A Frelimo, partido no poder em Moçambique, considerou esta quarta-feira “crucial e urgente” o desarmamento, desmobilização e reintegração do braço armado da Renamo, oposição, que por sua vez também apoia a ideia. A chefe da bancada da Frente de Libertação de Moçambique (Frelimo), Margarida Talapa, disse esta quarta-feira na Assembleia da República ser crucial o avanço do processo junto das forças residuais da Resistência Nacional Moçambicana (Renamo) para reintegração na vida civil e nas Forças Armadas de Defesa de Moçambique (FADM).

“Não há no mundo, nenhuma moeda que tenha apenas uma face. A paz é uma moeda, com a descentralização e a desmilitarização como as suas duas faces”, afirmou Talapa, ao discursar após a aprovação da proposta de revisão pontual da Constituição sobre a descentralização.
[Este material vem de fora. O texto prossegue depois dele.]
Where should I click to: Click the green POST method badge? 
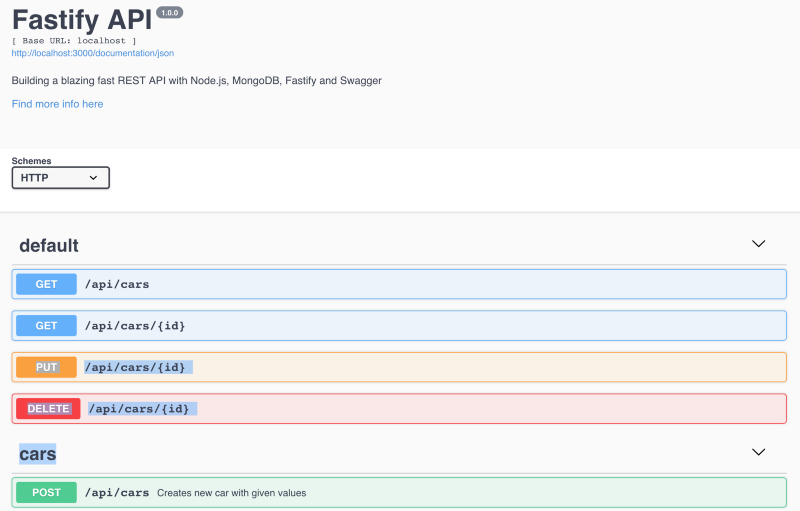point(46,492)
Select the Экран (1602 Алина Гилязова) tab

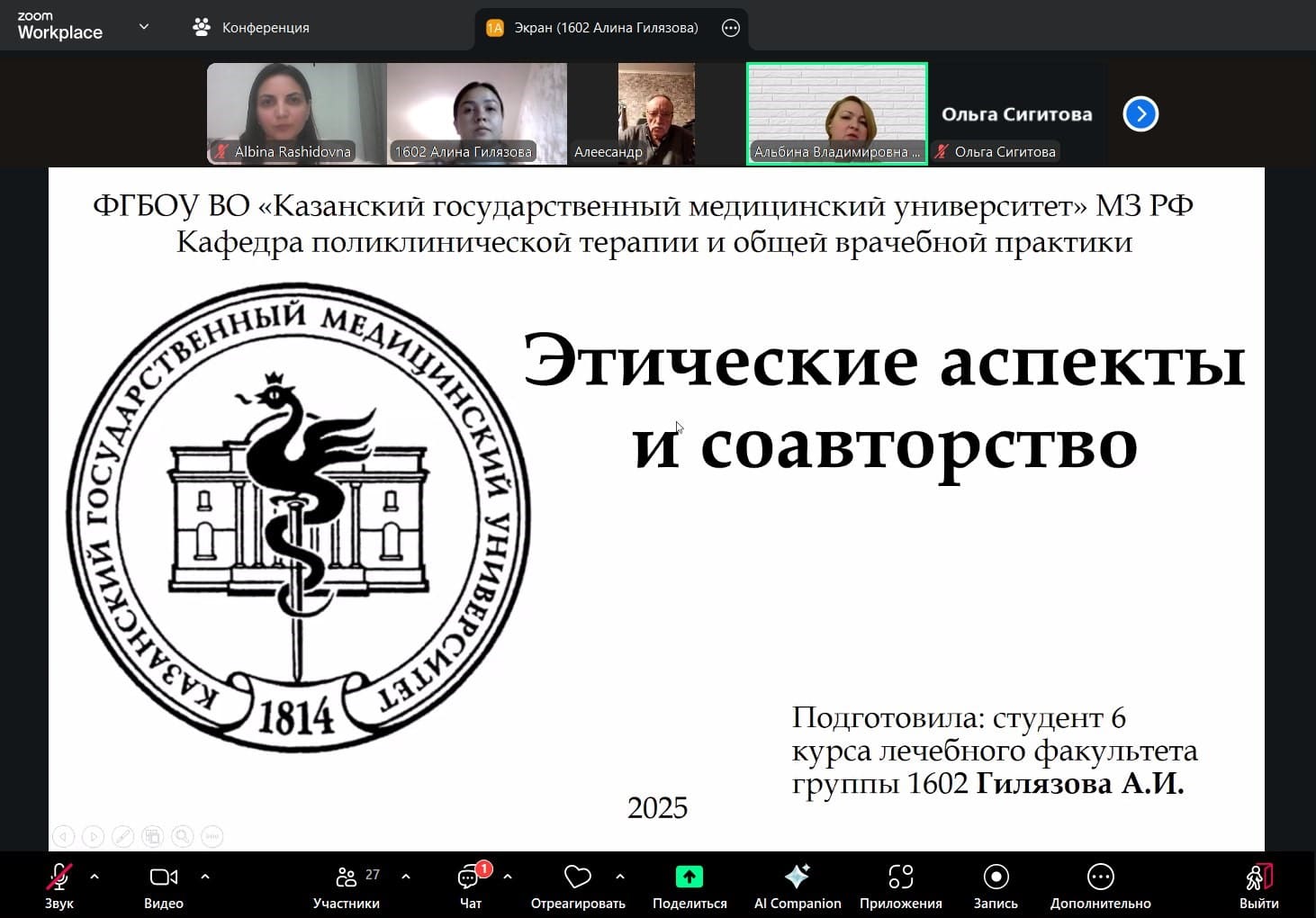click(594, 28)
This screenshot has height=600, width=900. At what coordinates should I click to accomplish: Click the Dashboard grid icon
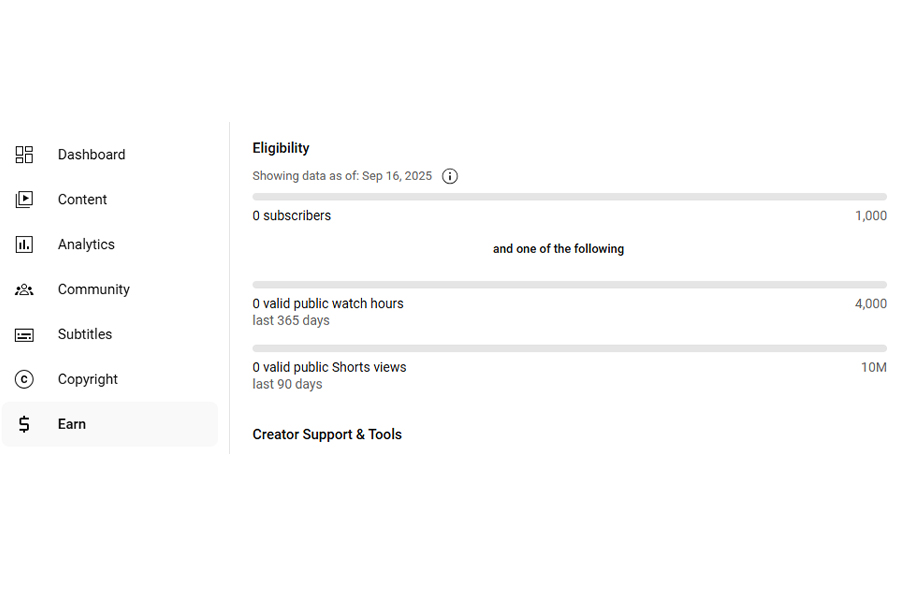24,155
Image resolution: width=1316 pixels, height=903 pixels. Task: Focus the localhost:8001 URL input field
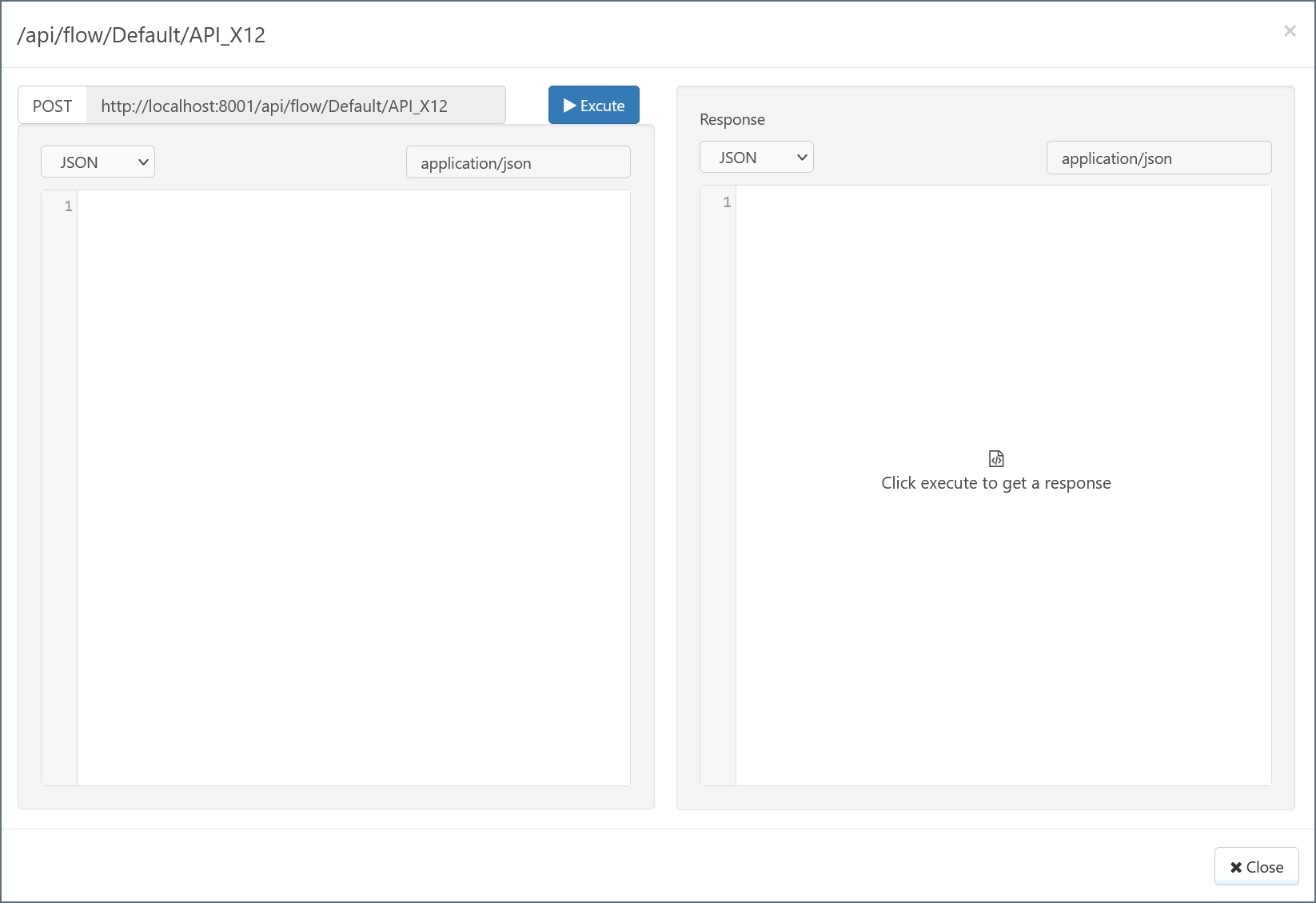point(295,106)
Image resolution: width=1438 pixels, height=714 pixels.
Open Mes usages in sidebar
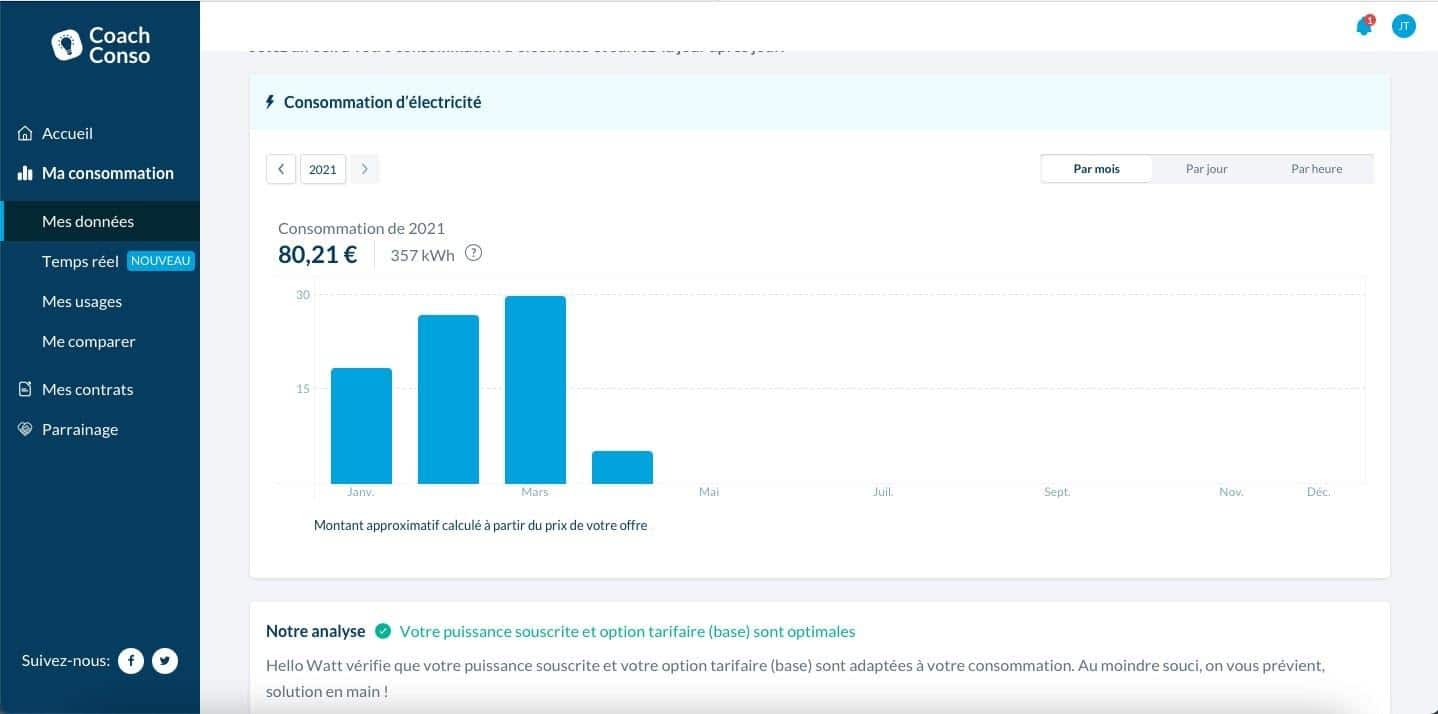82,301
A Frelimo, prosseguiu, espera agora que o diálogo para a desmobilização do braço armado da Renamo continue com a nova liderança do partido, depois de ter sido iniciada com Afonso Dhlakama, que morreu a 3 de maio devido a complicações de saúde.

A chefe da bancada da Renamo, Ivone Soares, considerou urgente o desfecho da questão que envolve os guerrilheiros da Renamo no âmbito do diálogo com o Governo sobre a paz. “Queremos urgentemente que se avance com as questões militares”, declarou Ivone Soares. A Renamo, continuou, defende a nomeação de oficiais do braço armado do partido para postos de comando nas Forças de Defesa e Segurança.

A questão da desmobilização continua pendente no diálogo sobre a paz entre o Governo e o principal partido da oposição, depois de a Assembleia da República ter aprovado esta quarta-feira a revisão pontual da Constituição da República para a descentralização.